Which of the lines below hold "screenshot"? Please return each one.
== Extracted entries
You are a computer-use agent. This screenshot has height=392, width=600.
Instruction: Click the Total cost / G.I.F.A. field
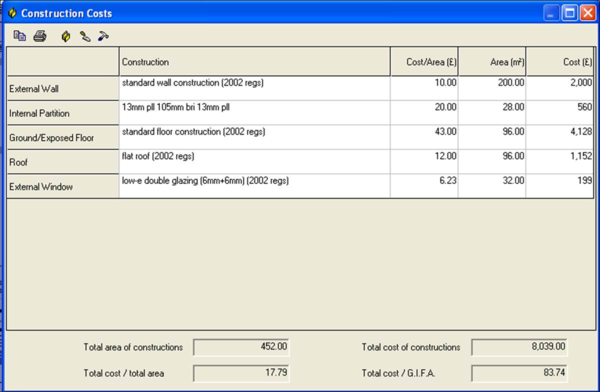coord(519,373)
====
== Extracted entries
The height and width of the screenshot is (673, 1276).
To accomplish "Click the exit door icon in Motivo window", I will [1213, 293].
====
** Your solution **
You are a computer-use agent. This screenshot has height=392, width=600.
The height and width of the screenshot is (673, 1276).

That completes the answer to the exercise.